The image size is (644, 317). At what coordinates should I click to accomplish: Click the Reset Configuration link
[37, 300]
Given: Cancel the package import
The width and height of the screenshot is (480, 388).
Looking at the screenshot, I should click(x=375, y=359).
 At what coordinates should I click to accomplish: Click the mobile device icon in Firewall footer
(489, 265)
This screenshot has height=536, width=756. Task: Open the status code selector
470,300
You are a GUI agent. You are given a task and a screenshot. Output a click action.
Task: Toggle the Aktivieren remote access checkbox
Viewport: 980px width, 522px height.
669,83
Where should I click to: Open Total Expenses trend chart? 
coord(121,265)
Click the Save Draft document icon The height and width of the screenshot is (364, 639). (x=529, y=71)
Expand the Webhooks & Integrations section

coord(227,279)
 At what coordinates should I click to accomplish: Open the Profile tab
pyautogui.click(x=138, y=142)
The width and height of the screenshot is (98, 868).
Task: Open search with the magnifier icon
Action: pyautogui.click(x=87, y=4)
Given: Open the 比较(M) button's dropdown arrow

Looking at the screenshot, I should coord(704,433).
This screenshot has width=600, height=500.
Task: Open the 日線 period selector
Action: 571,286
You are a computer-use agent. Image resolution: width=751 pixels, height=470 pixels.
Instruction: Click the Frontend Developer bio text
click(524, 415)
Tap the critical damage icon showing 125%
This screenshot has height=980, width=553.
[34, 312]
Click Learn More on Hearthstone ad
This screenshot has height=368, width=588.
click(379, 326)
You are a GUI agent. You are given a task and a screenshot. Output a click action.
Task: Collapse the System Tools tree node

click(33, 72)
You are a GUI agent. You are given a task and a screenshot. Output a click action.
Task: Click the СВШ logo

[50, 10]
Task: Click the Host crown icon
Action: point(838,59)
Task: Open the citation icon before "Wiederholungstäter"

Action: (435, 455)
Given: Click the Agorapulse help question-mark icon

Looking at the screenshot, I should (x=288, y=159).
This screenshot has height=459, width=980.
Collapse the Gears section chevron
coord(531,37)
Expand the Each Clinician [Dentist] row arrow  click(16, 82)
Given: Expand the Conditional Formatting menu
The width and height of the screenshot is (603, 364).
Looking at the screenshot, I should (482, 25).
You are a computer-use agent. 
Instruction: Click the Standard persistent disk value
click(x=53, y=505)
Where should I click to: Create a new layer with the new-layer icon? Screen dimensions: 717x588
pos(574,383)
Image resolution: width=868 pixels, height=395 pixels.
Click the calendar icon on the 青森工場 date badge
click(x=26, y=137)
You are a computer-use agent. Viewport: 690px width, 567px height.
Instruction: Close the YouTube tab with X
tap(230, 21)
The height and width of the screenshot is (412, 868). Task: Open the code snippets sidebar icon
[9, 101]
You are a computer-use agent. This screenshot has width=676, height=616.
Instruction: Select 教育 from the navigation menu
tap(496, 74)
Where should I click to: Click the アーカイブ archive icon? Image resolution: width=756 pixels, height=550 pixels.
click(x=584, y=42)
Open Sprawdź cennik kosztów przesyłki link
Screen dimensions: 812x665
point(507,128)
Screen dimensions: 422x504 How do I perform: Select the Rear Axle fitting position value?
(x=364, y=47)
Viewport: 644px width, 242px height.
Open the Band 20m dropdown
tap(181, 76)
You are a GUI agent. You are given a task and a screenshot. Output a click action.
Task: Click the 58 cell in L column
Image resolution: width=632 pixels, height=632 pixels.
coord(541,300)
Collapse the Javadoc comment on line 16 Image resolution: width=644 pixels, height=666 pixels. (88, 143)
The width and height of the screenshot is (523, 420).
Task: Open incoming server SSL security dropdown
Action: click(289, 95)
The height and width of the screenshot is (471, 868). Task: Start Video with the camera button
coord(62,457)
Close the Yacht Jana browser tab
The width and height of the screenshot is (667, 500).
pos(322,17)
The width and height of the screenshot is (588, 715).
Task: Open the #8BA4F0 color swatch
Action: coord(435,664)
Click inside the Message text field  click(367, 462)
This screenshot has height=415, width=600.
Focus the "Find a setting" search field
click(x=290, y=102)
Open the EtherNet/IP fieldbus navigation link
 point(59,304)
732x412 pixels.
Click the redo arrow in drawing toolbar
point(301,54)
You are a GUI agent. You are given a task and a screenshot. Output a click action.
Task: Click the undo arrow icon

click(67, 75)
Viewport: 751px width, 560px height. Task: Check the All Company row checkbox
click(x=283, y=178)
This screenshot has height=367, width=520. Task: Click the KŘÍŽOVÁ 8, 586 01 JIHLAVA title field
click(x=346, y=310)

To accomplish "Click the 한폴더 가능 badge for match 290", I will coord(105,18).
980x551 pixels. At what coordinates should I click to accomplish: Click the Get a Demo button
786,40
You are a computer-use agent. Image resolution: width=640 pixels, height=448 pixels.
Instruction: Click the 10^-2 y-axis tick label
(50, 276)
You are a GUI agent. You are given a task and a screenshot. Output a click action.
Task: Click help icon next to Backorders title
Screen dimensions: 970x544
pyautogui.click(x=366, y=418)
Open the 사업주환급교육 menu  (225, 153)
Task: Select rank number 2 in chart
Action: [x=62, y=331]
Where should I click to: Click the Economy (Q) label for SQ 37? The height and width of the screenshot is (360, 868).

_____

For each line in the entries that holds "computer", return that line.

You are a computer-use agent. Image resolution: width=751 pixels, height=470 pixels.
You are a computer-use agent. 
You are a computer-use agent. Viewport: 690px width, 567px height.
You are a computer-use agent. This screenshot has width=676, height=616.
You are a computer-use agent. Image resolution: width=640 pixels, height=448 pixels.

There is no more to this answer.